Vai a votare! L'astensione non è politica.
Seggi aperti domenica 22 e lunedì 23 mattina. Si vota per il Referendum Confermativo sulla riforma costituzionale della giustizia.

Te la dico piatta: vai a votare!
Non mi interessa se credi che debba vincere il sì o viceversa il no. Prendi il tuo bel documento, prendi la tua tessera elettorale e vai a mettere la tua brava crocetta.
L’importanza di recarsi alle urne: scheda bianca o nulla
Non sai dove metterla? Non ti interessa metterla da una parte rispetto all’altra? Bene: non metterla, ma vai a votare. Annulla, lascia bianca la scheda, scrivi improperi, però vai.
Non andare a imbucare la scheda, seppur lasciata intonsa, non è come non andare.
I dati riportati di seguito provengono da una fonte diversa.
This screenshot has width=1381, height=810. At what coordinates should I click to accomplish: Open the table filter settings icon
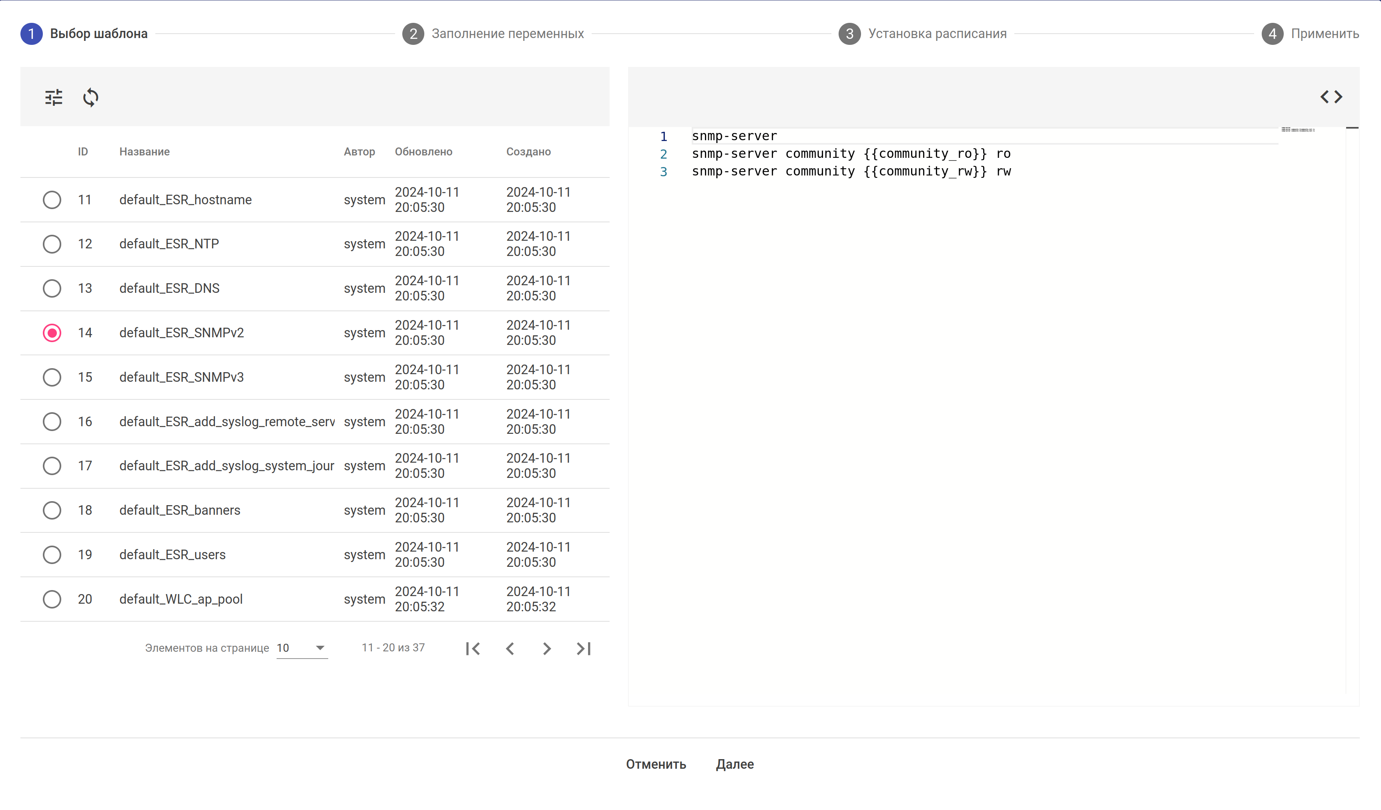click(54, 98)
Il valore civile del voto e la memoria storica
Nel non andare non c’è nulla di politico: c’è solo il vuoto e un po’ di ingrata stronzaggine verso le tante e i tanti che sono morti per far sì che tu oggi possa impugnare una matita copiativa.
Lunedì, qualsiasi sia l’affluenza, il voto sarà valido. Però se più della metà delle e degli aventi diritto non si recherà alle urne il messaggio che ne uscirà sarà uno e uno soltanto: la nostra democrazia è debole. A più della metà di noi l’esercizio del proprio potere di cittadino non interessa.
Difendere la democrazia per evitare il ritorno del passato
E stai sicuro che orecchie attente ascolteranno questo messaggio. Sono orecchie pericolose, che puzzano di ventennio, che pensano che il voto - il tuo s’intende -, sia un inutile orpello, un inutile spreco di denari, un inutile rito vuoto.
C’è solo un modo per difendere la democrazia, viverla. Incarnarla.
Qualsiasi sarà il tuo voto, buon voto.